▸ **Required action**
Write out the entries below in full, exactly as given.

Content starts

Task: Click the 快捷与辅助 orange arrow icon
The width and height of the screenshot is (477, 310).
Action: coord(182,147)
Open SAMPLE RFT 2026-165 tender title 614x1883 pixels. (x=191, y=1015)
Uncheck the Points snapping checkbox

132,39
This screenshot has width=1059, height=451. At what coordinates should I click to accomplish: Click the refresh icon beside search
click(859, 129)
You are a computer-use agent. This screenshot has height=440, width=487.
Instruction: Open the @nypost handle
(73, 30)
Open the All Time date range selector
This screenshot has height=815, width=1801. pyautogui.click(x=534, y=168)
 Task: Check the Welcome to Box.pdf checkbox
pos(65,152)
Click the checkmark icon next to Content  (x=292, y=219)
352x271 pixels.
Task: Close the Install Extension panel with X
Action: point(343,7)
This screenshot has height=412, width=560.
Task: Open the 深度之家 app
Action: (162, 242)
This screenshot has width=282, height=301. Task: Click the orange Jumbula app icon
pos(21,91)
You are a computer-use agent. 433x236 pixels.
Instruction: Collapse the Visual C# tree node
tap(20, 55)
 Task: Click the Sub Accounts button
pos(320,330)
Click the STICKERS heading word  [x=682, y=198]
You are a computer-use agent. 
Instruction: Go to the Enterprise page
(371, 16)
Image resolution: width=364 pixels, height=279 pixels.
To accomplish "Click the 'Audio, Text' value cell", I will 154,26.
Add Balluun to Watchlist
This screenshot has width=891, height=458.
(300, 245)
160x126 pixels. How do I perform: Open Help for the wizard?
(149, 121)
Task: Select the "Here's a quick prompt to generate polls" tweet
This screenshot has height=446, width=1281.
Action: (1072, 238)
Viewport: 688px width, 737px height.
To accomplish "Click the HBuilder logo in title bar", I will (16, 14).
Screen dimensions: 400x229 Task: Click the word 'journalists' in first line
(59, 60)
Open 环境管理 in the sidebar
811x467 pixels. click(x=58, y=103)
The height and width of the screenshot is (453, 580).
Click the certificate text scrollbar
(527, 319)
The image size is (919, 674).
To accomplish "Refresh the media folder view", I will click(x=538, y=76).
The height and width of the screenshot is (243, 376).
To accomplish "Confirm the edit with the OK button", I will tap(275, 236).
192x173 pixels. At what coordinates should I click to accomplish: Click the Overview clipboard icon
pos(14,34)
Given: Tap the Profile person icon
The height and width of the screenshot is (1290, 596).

Content ends

▸ **Exercise output**
Task: Click the 快捷与辅助 orange arrow icon
The width and height of the screenshot is (477, 310).
Action: coord(182,147)
Open SAMPLE RFT 2026-165 tender title 614x1883 pixels. (x=191, y=1015)
Uncheck the Points snapping checkbox

132,39
This screenshot has width=1059, height=451. At what coordinates should I click to accomplish: Click the refresh icon beside search
click(859, 129)
You are a computer-use agent. This screenshot has height=440, width=487.
Instruction: Open the @nypost handle
(73, 30)
Open the All Time date range selector
This screenshot has height=815, width=1801. pyautogui.click(x=534, y=168)
 Task: Check the Welcome to Box.pdf checkbox
pos(65,152)
Click the checkmark icon next to Content  (x=292, y=219)
352x271 pixels.
Task: Close the Install Extension panel with X
Action: point(343,7)
This screenshot has height=412, width=560.
Task: Open the 深度之家 app
Action: (162, 242)
This screenshot has width=282, height=301. Task: Click the orange Jumbula app icon
pos(21,91)
You are a computer-use agent. 433x236 pixels.
Instruction: Collapse the Visual C# tree node
tap(20, 55)
 Task: Click the Sub Accounts button
pos(320,330)
Click the STICKERS heading word  [x=682, y=198]
You are a computer-use agent. 
Instruction: Go to the Enterprise page
(371, 16)
Image resolution: width=364 pixels, height=279 pixels.
To accomplish "Click the 'Audio, Text' value cell", I will 154,26.
Add Balluun to Watchlist
This screenshot has width=891, height=458.
(300, 245)
160x126 pixels. How do I perform: Open Help for the wizard?
(149, 121)
Task: Select the "Here's a quick prompt to generate polls" tweet
This screenshot has height=446, width=1281.
Action: (1072, 238)
Viewport: 688px width, 737px height.
To accomplish "Click the HBuilder logo in title bar", I will (16, 14).
Screen dimensions: 400x229 Task: Click the word 'journalists' in first line
(59, 60)
Open 环境管理 in the sidebar
811x467 pixels. click(x=58, y=103)
The height and width of the screenshot is (453, 580).
Click the certificate text scrollbar
(527, 319)
The image size is (919, 674).
To accomplish "Refresh the media folder view", I will click(x=538, y=76).
The height and width of the screenshot is (243, 376).
To accomplish "Confirm the edit with the OK button", I will tap(275, 236).
192x173 pixels. At what coordinates should I click to accomplish: Click the Overview clipboard icon
pos(14,34)
Given: Tap the Profile person icon
The height and width of the screenshot is (1290, 596).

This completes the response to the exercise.